*WRITTEN REQUEST 1:* According to the text on lions and tigers in the Indian Subcontinent, what word can be used for either big cat there?
*WRITTEN REQUEST 2:* Extend the text on lions and tigers in the Indian Subcontinent, picking up after its last sentence.

[Begin DOCUMENT TEXT]

The Indian Subcontinent
In India, or, in the extended modern sense, the Subcontinent, Asiatic lions and Bengal tigers occurred in places such as the Bengali and Punjabi Regions, and co-existed before the end of the 19th Century. A few reports of clashes between them have been made, in the 19th Century, though it was not clear which cat regularly beat the other. Kailash Sankhala (1978) said that the habitat and prey of the Indian lion was not like those of an African savannah, but like habitats of Indian tigers, to an extent, including the dry, deciduous Aravali part of Sariska Tiger Reserve, in the State of Rajasthan, and were difficult places for predators to hunt as groups. Today, lions are found in Gir Forest National Park, in the State of Gujarat, (which used to have tigers), and tigers are found in other places, like Sariska Tiger Reserve and Ranthambore National Park in Rajasthan, and the Bengali Sunderbans. Either big cat can be called ‘Sher’ (Hindi: शेर) in the Subcontinent.

[End DOCUMENT TEXT]
[Begin DATA EXTRACT]

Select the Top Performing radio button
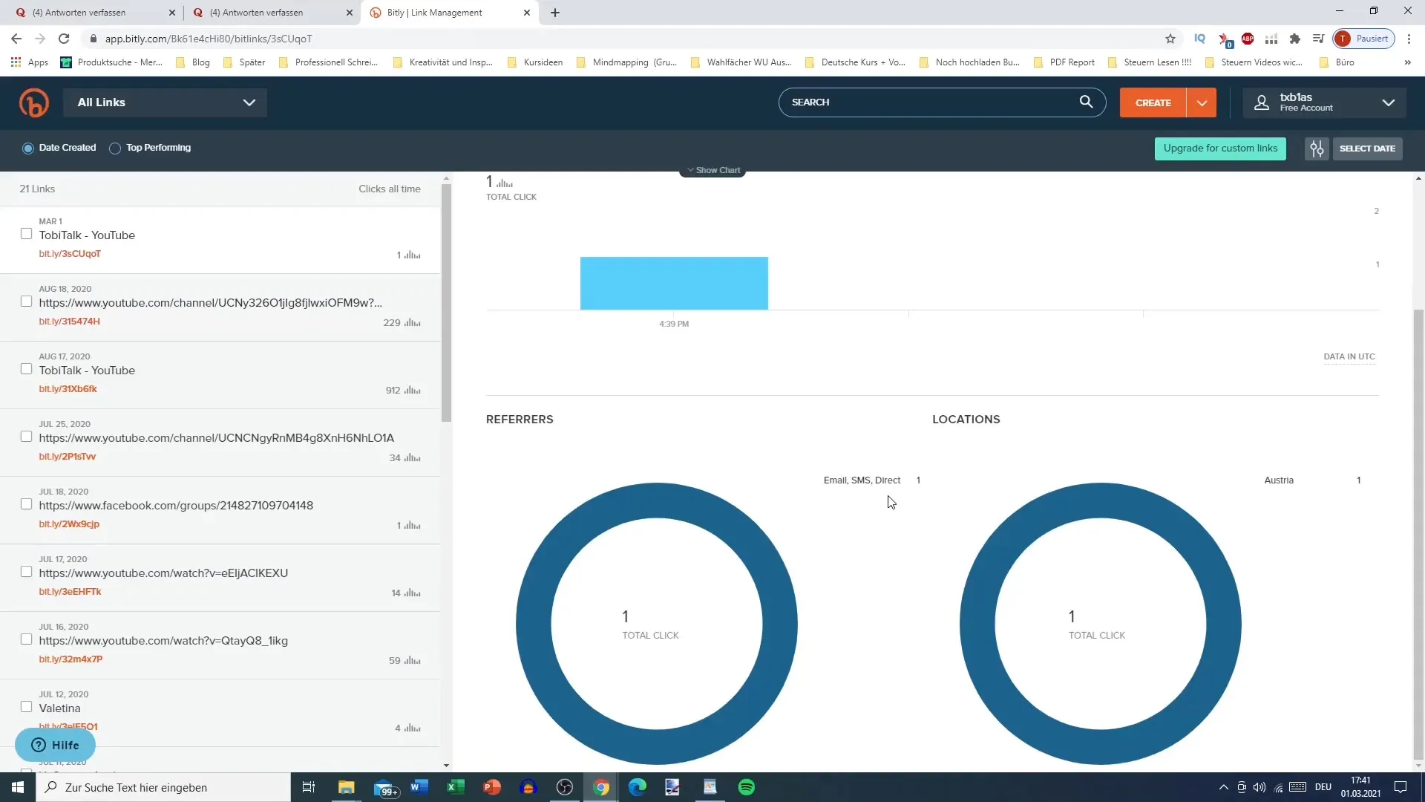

[End DATA EXTRACT]

*EXERCISE RESPONSE 1:* Either big cat can be called "Sher" (Hindi: शेर).

*EXERCISE RESPONSE 2:*
The possibility of conflict, between lions and tigers, has been raised in relation to India’s Asiatic Lion Reintroduction Project, which is meant to introduce Gir Forest’s lions to another reserve considered to be within the former range of the Indian lion, that is Kuno Wildlife Sanctuary in the State of Madhya Pradesh, which was reported to contain some tigers that came from Ranthambore Park, including one called ‘T-38’. Concerns were raised that the co-presence of lions and tigers would “trigger frequent clashes.” The University of Minnesota’s Lion Research Project describes one reason to delay the introduction of lions to Kuno Palpur, is the fear that tigers living there would kill the incoming lions. In a one-on-one encounter, it is believed that a Bengal tiger could beat a Gujarati lion, given its weight advantage (See the Section Comparative size below). However, lions are social, and may form fighting groups, unlike tigers, which are usually solitary, and it is believed that a group of lions (2 – 3 males) or lionesses (2 – 4 females) is more than match for a single tiger or tigress (See the Section Temperament below). Therefore, it would appear that in order for Asiatic lions to survive in an area with Bengal tigers, after being translocated there, the lions would have to be translocated there as intact groups, rather than as individuals, according to Doctor Craig Packer. Nevertheless, tigers occasionally socialize, like for the purpose of mating, or forming hunting groups.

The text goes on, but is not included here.